Paul Sevelda, Präsident der Österreichischen Krebshilfe

Paul Sevelda ist Professor der Medizin, Mitglied der Arbeitsgemeinschaft „Qualitätssicherung Mammografie-Screening“ ÖBIG, Vorstand Karl Landsteiner Institut für gynäkologische Onkologie und Senologie, Mitglied des Obersten Sanitätsrates der Republik Österreich (seit 2008), Mitglied des Onkologiebeirates des Bundesministers für Gesundheit (seit 2009) und Mitglied des ORF-Gesundheitsbeirates (seit 2007). Er promovierte zum Doktor der gesamten Heilkunde (1979), „ius practicandi“ als praktischer Arzt (1993), „Dozent“ – venia legendi für Gynäkologie und Geburtshilfe (1991), Diplom zum klinischen Prüfarzt der Ärztekammer für Wien (1993), seit 1997 Vorstand der Abteilung für Gynäkologie und Geburtshilfe und dem Brustgesundheitszentrum KH Hietzing.
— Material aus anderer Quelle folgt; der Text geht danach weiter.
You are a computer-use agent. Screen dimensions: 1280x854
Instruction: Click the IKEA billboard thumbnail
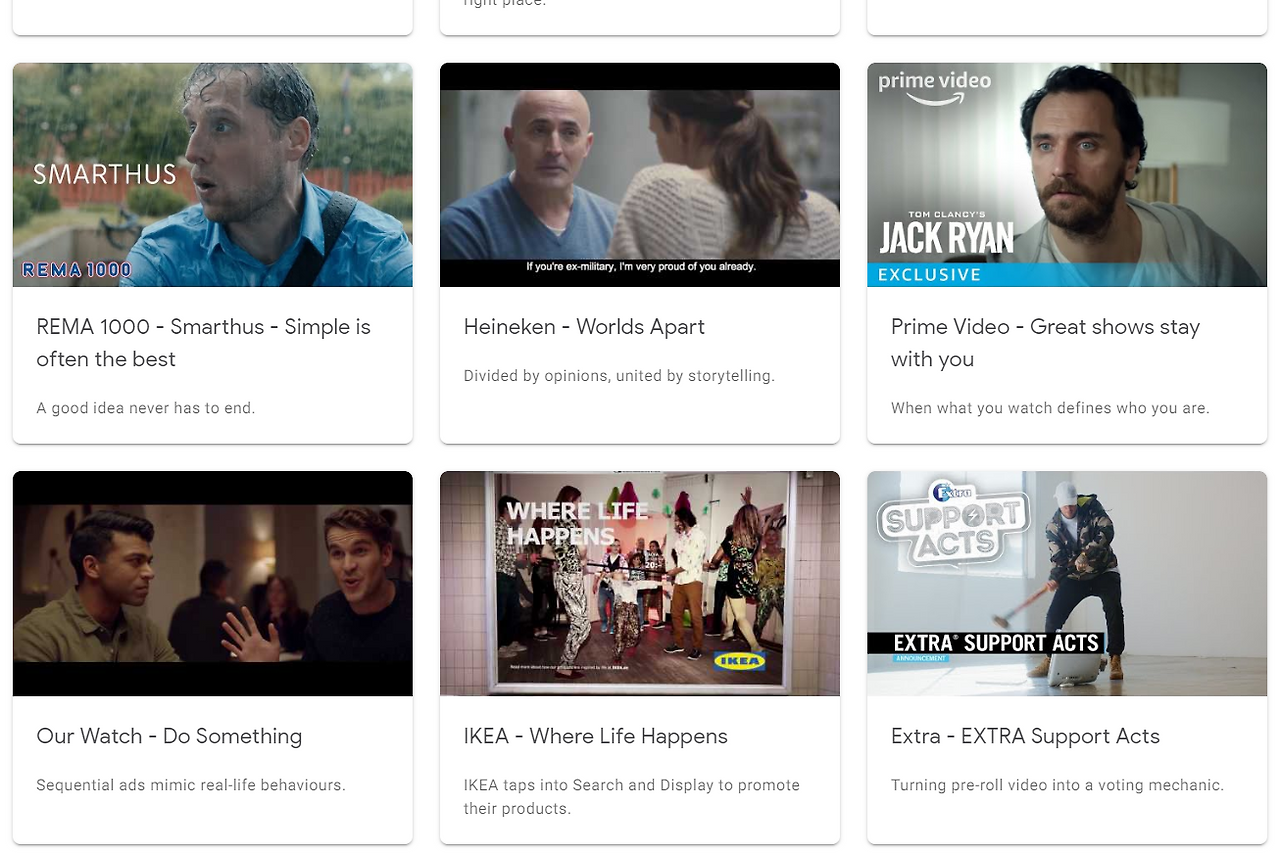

Er hat mehr als 300 wissenschaftliche Publikationen verfasst und zahlreiche Ehrungen und Auszeichnungen erhalten, u.a. das Goldene Verdienstzeichen der Republik Österreich (2010). Seit 1989 stellt er sein enormes Fachwissen ehrenamtlich der Österreichischen Krebshilfe zur Verfügung, dessen Präsident er seit 2000 ist.